•   Senin, 9 Desember 2019
Kuliner

Coca Cola Amatil Indonesia Resmikan Affordable Single Serve Packaged

( words)
Peresmian lini produksi Affordable Single Serve Packaged (ASSP) kedua, Rabu (2/10/2019).


SURABAYAPAGI.COM, Pasuruan, Coca Cola Amatil Indonesia (Amatil Indonesia) meresmikan lini produksi Affordable Single Serve Packaged (ASSP) kedua senilai US$ 24 juta di pabrik Pasuruan, Jawa Timur, Rabu (2/10/2019).

Lini baru ini diharapkan akan membantu Amatil Indonesia dapat meningkatkan daya tahan kemasan sebanyak 269 juta botol setiap tahunnya.

Peresmian fasilitas terbaru itu dilaksanakan oleh Group Managing Director Coca Cola Amatil Group (Amatil) Alison Watkins dan Presdir Amatil Kadir Gunduz dengan Direktur Jendral Industry Agro, Abdul Rochim.

Dari total produksi Amatil Indonesia secara nasional, Jawa Timur berkontribusi sebesar 30 persen melalui pabrik di Pasuruan yang mana saat ini menaungi tujuh lini produksi.

Pabrik di Pasuruan menunjukkan hasil yang signifikan dalam hal produksi, yakni sebesar 130.000 preform/jam, dan kapasitas penyimpanan produk yang mampu menampung hingga 40.3 juta botol dan 7.100 palet preform.

Sebagai bentuk komitmen untuk tumbuh di Indonesia, Amatil Indonesia telah meresmikan banyak fasilitas baru sejak tahun 2014 yang diinvestasikan lebih dari US$ 379 juta (5,51 triliun rupiah).

Diantaranya 22 jalur produksi di seluruh operasi Sumatera Selatan, Sumatera Utara, dan Cikedokan Jawa Barat yang menjadi lini produksi ASSP pertama.
Pada tahun 2017 dibangun jalur ASSP terbaru bersama dengan peresmian fasilitas Mega Distribution Centre (Mega DC) dan pabrik Preform yang menghabiskan total investasi sebesar US$ 68 juta.

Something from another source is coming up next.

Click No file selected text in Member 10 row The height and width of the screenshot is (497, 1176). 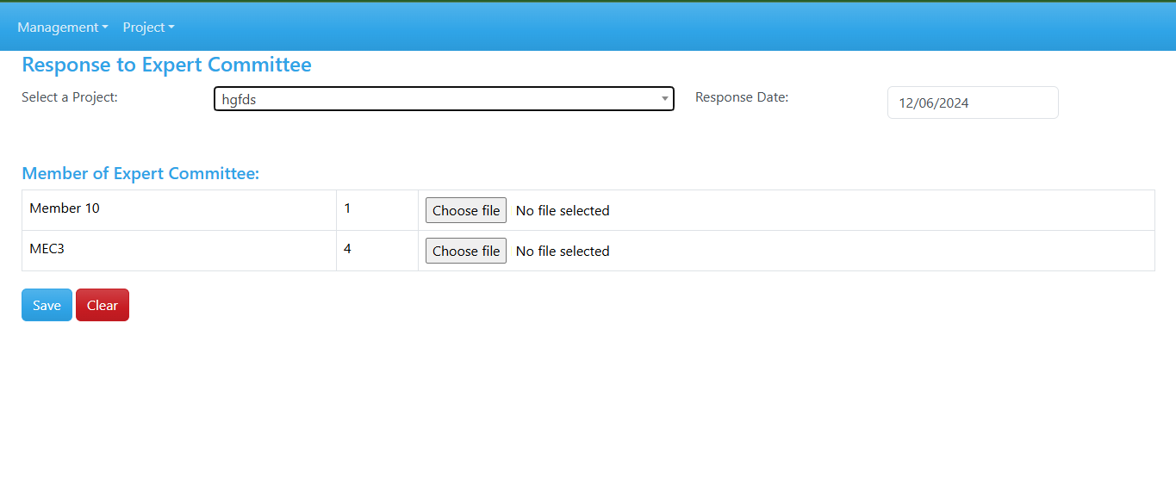[x=563, y=210]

“Lini ini menghasilkan botol plastik yang lebih ringan dan berkualitas tinggi dengan lapisan kaca khusus untuk meningkatkan daya tahan dan menjaga kesegaran. Dengan kapasitas 260 juta botol per tahun, lini ASSP dapat menghasilkan banyak kemasan dengan kecepatan lebih cepat dan disaat yang sama mengurangi jumlah plastik," kata Presiden Direktur Amatil Indonesia Kadir Gunduz, Rabu (2/10/2019).